───── MATERIAL FOR THIS EXERCISE
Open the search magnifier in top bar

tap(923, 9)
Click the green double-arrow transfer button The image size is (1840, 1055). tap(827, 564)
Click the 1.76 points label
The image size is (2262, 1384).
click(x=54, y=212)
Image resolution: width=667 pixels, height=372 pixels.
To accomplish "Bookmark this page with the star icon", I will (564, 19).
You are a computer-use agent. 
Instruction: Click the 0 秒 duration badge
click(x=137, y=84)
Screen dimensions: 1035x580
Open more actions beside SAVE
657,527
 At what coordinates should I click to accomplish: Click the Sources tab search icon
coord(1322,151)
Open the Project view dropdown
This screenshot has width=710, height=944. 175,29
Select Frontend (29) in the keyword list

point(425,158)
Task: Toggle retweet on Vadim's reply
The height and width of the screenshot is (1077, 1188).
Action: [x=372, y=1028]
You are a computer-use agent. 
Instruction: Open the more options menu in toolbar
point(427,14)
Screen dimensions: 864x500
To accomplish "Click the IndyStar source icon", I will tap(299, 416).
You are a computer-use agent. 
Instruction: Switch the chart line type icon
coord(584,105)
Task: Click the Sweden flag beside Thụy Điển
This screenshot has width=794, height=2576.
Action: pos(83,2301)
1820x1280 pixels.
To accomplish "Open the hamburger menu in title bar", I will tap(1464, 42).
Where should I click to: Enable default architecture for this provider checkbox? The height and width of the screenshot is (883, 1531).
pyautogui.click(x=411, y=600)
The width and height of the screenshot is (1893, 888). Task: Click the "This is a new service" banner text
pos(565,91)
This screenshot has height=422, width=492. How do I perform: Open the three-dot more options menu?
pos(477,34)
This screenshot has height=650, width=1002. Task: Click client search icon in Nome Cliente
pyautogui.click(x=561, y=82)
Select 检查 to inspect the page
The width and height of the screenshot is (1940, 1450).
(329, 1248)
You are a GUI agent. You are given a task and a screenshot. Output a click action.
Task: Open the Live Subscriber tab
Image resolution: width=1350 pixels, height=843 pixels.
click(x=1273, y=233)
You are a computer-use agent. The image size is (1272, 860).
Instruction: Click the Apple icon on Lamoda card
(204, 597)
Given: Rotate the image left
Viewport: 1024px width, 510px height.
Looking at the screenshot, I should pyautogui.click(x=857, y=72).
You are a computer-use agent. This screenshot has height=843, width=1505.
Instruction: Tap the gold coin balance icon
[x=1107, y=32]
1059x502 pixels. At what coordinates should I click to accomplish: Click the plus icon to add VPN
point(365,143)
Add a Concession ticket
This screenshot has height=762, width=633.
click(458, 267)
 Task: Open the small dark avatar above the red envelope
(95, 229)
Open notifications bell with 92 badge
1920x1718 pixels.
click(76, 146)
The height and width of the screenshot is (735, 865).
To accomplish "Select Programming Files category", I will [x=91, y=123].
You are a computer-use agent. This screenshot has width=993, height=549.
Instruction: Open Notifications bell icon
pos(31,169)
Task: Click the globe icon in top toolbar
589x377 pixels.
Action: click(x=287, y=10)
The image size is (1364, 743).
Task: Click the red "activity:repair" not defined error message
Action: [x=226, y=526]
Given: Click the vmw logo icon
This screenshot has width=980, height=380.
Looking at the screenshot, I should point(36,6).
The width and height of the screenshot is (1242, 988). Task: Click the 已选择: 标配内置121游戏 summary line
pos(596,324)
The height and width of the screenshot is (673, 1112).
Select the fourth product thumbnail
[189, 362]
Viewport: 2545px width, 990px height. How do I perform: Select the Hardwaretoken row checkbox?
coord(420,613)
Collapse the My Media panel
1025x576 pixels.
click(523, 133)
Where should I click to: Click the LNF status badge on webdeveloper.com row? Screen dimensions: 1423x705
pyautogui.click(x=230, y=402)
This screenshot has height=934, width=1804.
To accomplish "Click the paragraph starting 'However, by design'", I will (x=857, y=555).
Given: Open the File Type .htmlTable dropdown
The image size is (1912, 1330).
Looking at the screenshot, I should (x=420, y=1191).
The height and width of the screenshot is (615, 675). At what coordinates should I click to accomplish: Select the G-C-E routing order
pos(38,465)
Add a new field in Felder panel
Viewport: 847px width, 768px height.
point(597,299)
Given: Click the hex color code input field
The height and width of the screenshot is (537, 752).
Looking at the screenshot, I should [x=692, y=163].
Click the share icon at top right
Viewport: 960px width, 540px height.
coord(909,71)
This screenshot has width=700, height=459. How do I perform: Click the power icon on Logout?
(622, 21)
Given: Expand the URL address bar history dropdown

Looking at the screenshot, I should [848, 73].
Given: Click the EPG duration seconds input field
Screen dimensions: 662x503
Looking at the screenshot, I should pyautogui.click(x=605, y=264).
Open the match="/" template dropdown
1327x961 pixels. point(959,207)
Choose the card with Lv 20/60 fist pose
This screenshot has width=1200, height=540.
──────────
*ASSIGNMENT*: Exactly the lines from the one containing "The image size is (1912, 1330)." to the final line of the data, both included, should be printed, and nothing more.

*RESULT FOR THIS TASK*:
The image size is (1912, 1330).
Looking at the screenshot, I should (x=420, y=1191).
The height and width of the screenshot is (615, 675). At what coordinates should I click to accomplish: Select the G-C-E routing order
pos(38,465)
Add a new field in Felder panel
Viewport: 847px width, 768px height.
point(597,299)
Given: Click the hex color code input field
The height and width of the screenshot is (537, 752).
Looking at the screenshot, I should [x=692, y=163].
Click the share icon at top right
Viewport: 960px width, 540px height.
coord(909,71)
This screenshot has width=700, height=459. How do I perform: Click the power icon on Logout?
(622, 21)
Given: Expand the URL address bar history dropdown

Looking at the screenshot, I should [848, 73].
Given: Click the EPG duration seconds input field
Screen dimensions: 662x503
Looking at the screenshot, I should pyautogui.click(x=605, y=264).
Open the match="/" template dropdown
1327x961 pixels. point(959,207)
Choose the card with Lv 20/60 fist pose
This screenshot has width=1200, height=540.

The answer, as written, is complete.